Parler d’objets expose généralement à deux types d’écueils : d’un côté, le snobisme : on vous parle d’élégance des lignes et de graphisme épuré dans un texte qui finit par ressembler salement au supplément du week-end du Monde, de l’autre côté la pauvreté : on vous explique doctement que si un manche de casserole présente un trou à son extrémité, c’est pour pouvoir la suspendre à un clou. Si la Vie matérielle mode d’emploi devait se rattacher à une de ces tendances, ce serait à la seconde.

Ainsi, une fois signalé « qu’une nouvelle technologie, une innovation, ne supplante que rarement celle qu’elle est supposée remplacer » (p. 98) ou que « si l’informatique nous a habitués à revenir en arrière d’un simple undo (ctrl Z), la marche arrière est malheureusement plus complexe lorsque l’on est aux prises avec la vie matérielle » (p. 114), l’auteur va rarement plus loin.

De même, il est à un moment question d’« “affordance” », c’est-à-dire de « la capacité d’un objet à suggérer son utilisation.
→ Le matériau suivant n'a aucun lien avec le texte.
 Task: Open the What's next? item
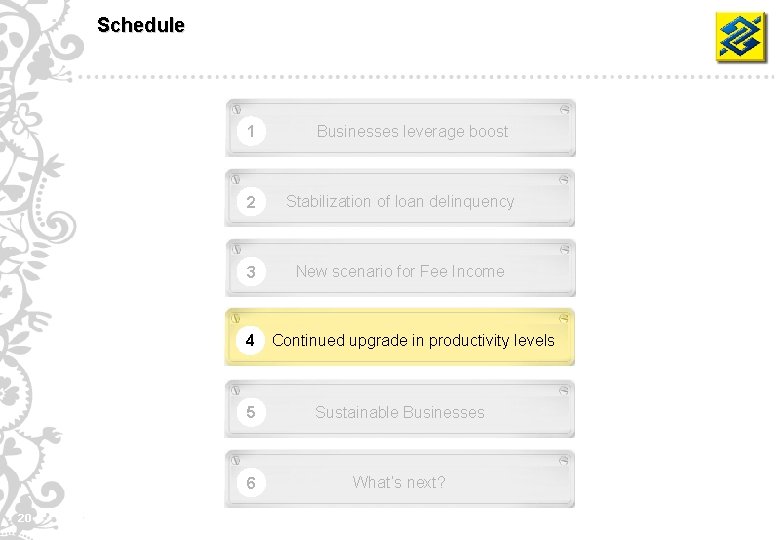(399, 482)
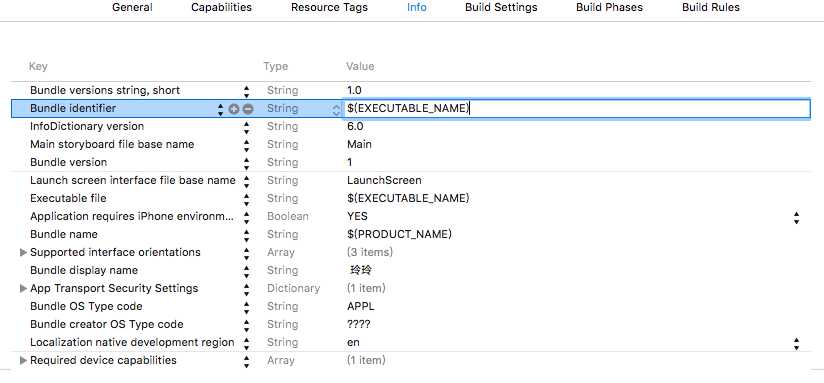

On posera intuitivement la main sur une partie qui ressemble à une poignée, on poursuivra face à un voyant vert, on y regardera à deux fois s’il est rouge » (p. 123). Imaginons à quels développements la notion d’intuition – pour ne parler que d’elle – aurait pu donner lieu ici. Dans la Vie matérielle mode d’emploi, elle ne donne lieu à aucun développement.

De fait, ici, le design s’arrête là où une authentique réflexion critique pourrait commencer. « Les formes rectilignes, les surfaces plates, les angles droits sont finalement peu présents dans la nature. Ce sont plutôt des modes de simplification et d’abstraction résultant de la pensée humaine » (p. 89). Ici, la deuxième phrase est intéressante ; malheureusement, c’est aussi la dernière phrase du chapitre : ensuite, on passe à autre chose. Dommage, pour un ouvrage dont la conclusion nous parle de passer à l’action.
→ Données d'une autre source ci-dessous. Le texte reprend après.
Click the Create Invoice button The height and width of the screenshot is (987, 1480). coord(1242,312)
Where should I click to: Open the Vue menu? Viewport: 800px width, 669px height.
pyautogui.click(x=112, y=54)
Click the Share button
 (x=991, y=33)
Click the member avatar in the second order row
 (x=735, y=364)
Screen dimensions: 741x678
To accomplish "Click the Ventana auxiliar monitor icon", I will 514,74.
Car paradoxalement, ce livre qui se veut un éloge du concret prend souvent des tournures très théoriques. « Tous les matériaux que nous utilisons ont un sens, qu’ils soient prélevés bruts dans notre environnement ou façonnés en semi-produits par l’industrie » (p. 64) : ça, c’est la théorie. Dans la pratique, ce « sens » est très rarement une question d’esthétique – ou un sens dans une optique artistique, comme un tableau ou un livre ont un sens –, et beaucoup plus souvent une question de prix de revient. Ainsi, je doute que le sens du matériau (« panneau de particules ») qui constitue l’essentiel du meuble sur lequel finira mon exemplaire de la Vie matérielle mode d’emploi (1) soit autre chose que celui-ci : le moins cher des matériaux légalement utilisables pour un objet à fabriquer et à vendre en série.
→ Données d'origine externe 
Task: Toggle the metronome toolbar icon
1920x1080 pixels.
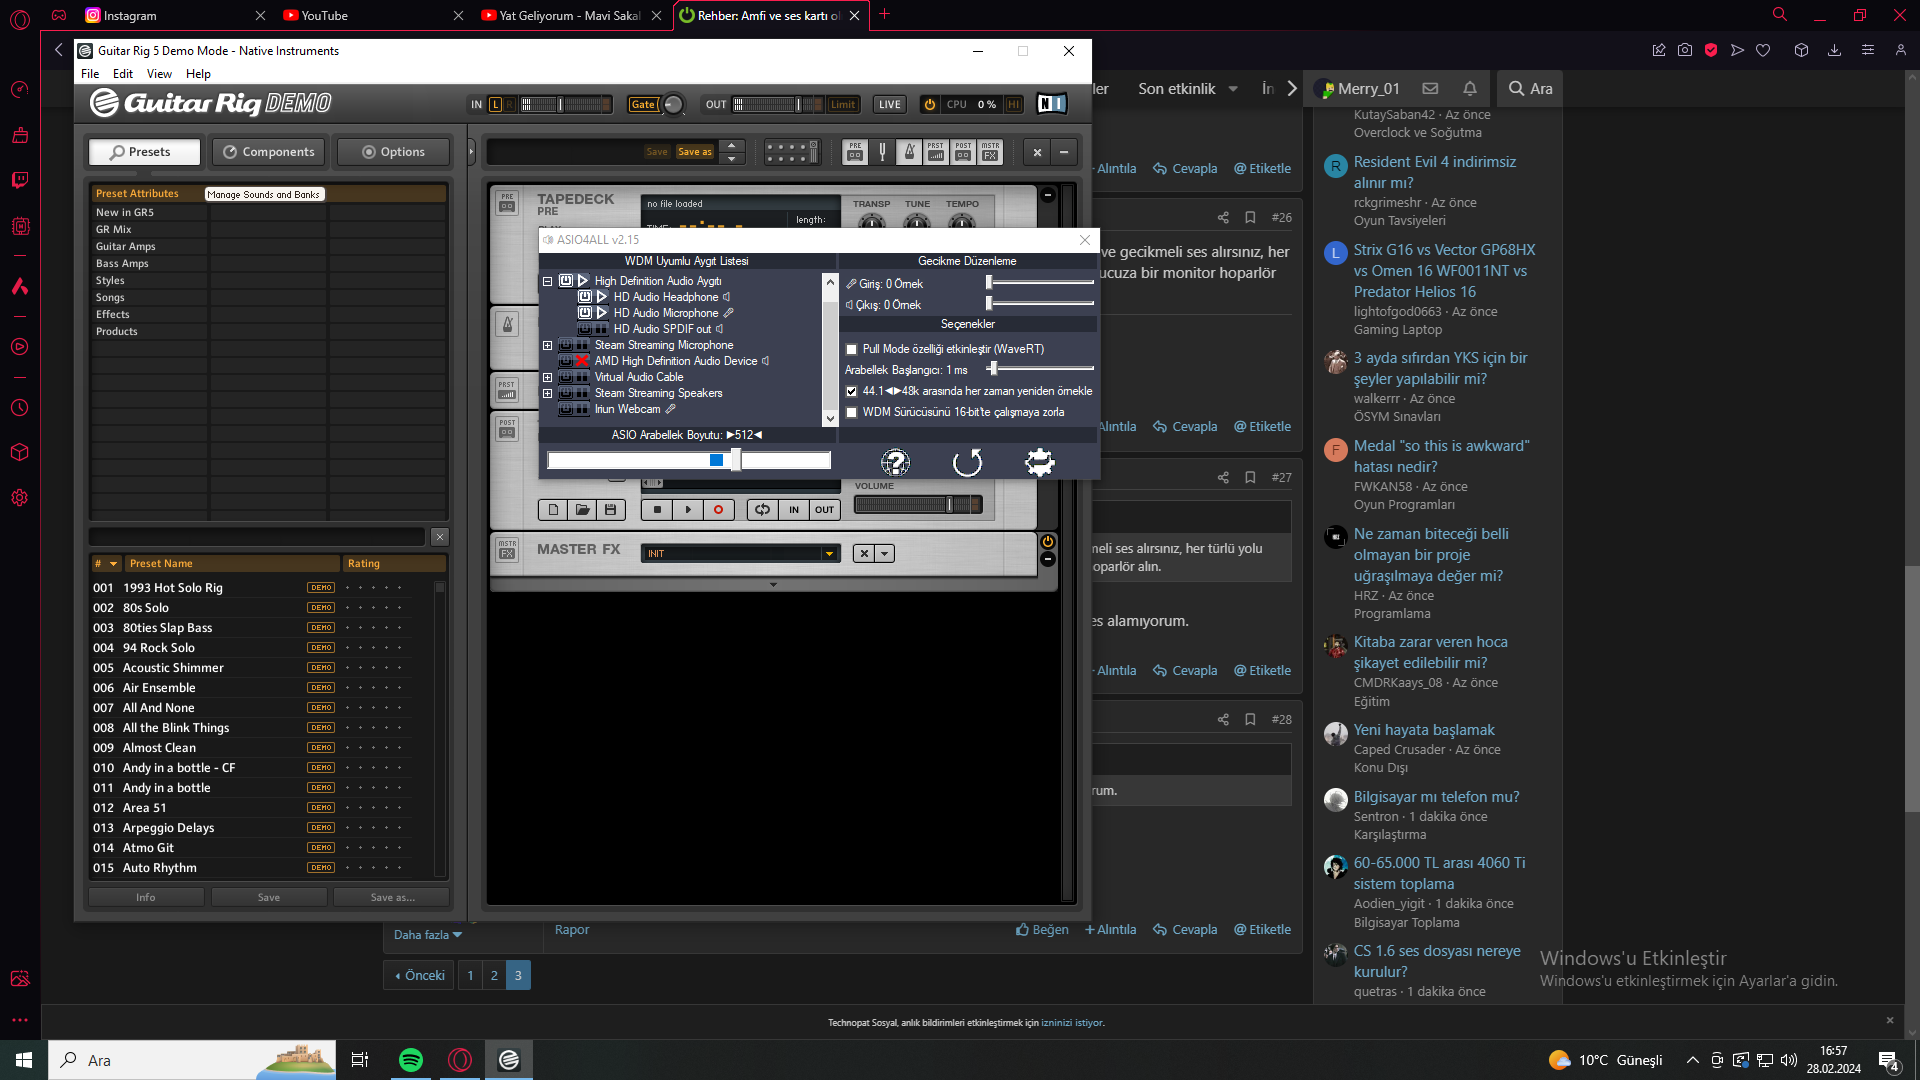Action: tap(909, 152)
D’autre part, l’ouvrage a tendance à naturaliser l’humain, et d’une façon générale à faire l’impasse sur l’aspect culturel des choses. Ainsi, l’auteur s’étonne que face aux questions qu’il leur pose en début d’année – indiquer le poids d’une vache, d’un mètre cube de bois, d’acier, la hauteur d’une assise, d’une table, la largeur d’une porte, la taille d’une place de parking, p. 16 –, ses étudiants non seulement ne savent pas répondre, mais n’y réfléchissent pas. Avec un public de campagnards, les résultats seraient bien différents, et je suis certain que des enfants ne s’en tireraient pas si mal. Les étudiants en design ne constituent pas – et c’est heureux – un échantillon représentatif de l’humanité.

Ainsi, quand David Enon affirme faire partie « d’une génération dont les parents et grands-parents considéraient qu’améliorer, optimiser, rendre plus confortables ses espaces de vie faisait partie des tâches quotidiennes, au même titre que préparer les repas » (p. 135), il me semble qu’il aurait gagné en précision en parlant de classe sociale plutôt que de génération – ce qui pose finalement la question du public idéal de la Vie matérielle mode d’emploi.

On a un livre qui entend « redonner à la culture matérielle ses lettres de noblesse » (quatrième de couverture), mais qui oublie que pour une bonne partie de la population – peut-être pas celle qui le lirait –, cette culture matérielle n’a jamais perdu ses lettres de noblesse.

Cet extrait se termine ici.